L'UMP sort grand vainqueur du premier tour de dimanche soir. Une victoire qui devrait s'amplifier dimanche prochaine avec le gain probable de dizaines de départements. L'UMP a gagné, certes, mais c'est tout, parce que pour le reste, tous les problèmes sont devant elle.

A commencer par le manque d'envie qu'elle suscite. Son succès, elle le doit uniquement au discrédit de François Hollande et de Manuel Valls. Avec un score de 29 %, 36 % si on inclut les divers droite, elle réalise l'un de ses plus bas historiques. A peine perçue comme une alternance possible, elle n'incarne pas, loin s'en faut, l'alternative. Ce statut lui est disputé par le FN, où se réfugient nombre de ses électeurs. La droite n'attire pas parce qu'elle n'a pas de programme et n'a pas fait son aggiornamento sur ses années Sarkozy. Comment le pourrait-elle d'ailleurs puisqu'il est de retour à la tête du premier parti d'opposition.

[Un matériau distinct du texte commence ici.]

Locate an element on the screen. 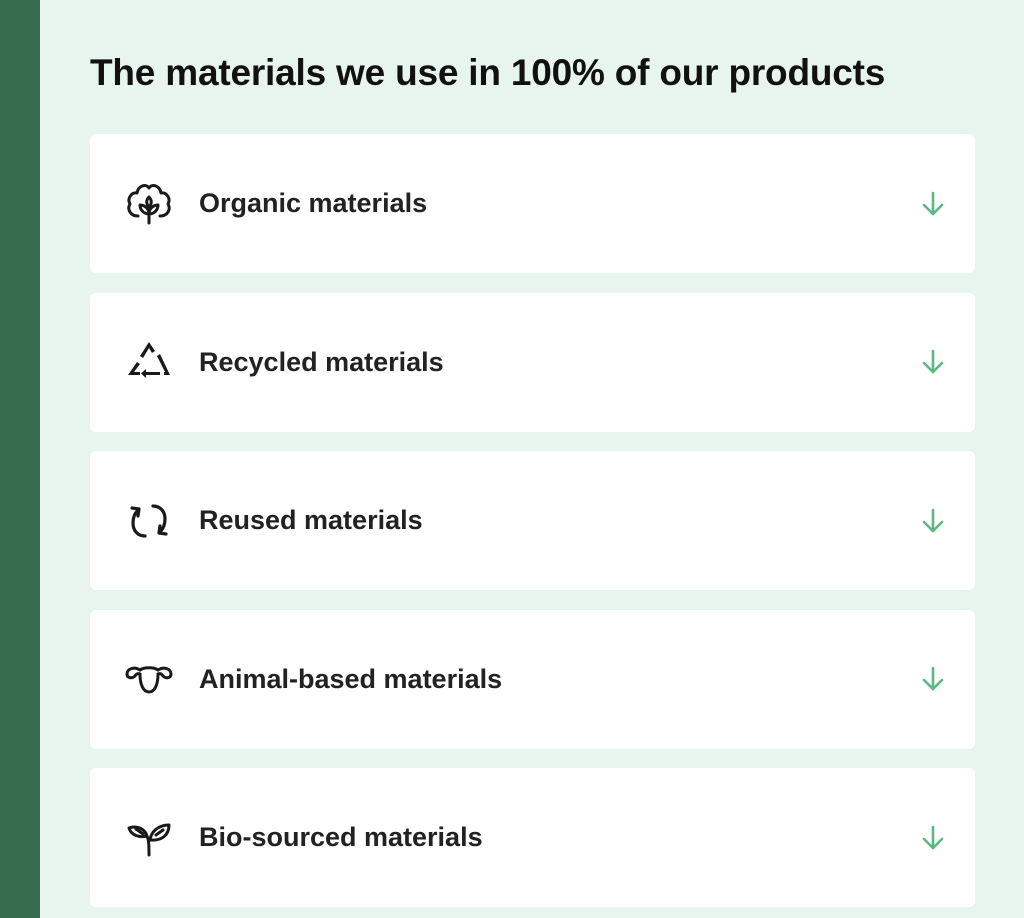 This screenshot has height=918, width=1024. accordion-item-label: Recycled materials is located at coordinates (322, 362).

Le FN reste son vrai problème, puisque moins de 24 heures après les résultats, il ressurgit sous forme de pomme de discorde. Quelle stratégie avoir pour le second tour ? Le ni-ni de Nicolas Sarkozy ne convainc personne et laisse place au brouhaha.

Pas de programme, pas de stratègie, et surtout pas de leader. Dimanche soir, Nicolas Sarkozy a essayé de récupérer la vitoire à son compte, mais les faits sont têtus, c'est bien la politique de l'alliance dès le premier tour avec le centre qui a payé. La stratègie d'Alain Juppé donc. D'une certaine façon, le premier tour des élections départementales était en quelque sorte le premier tour de la primaire à droite.

La droite a donc gagné, mais rien n'est réglé.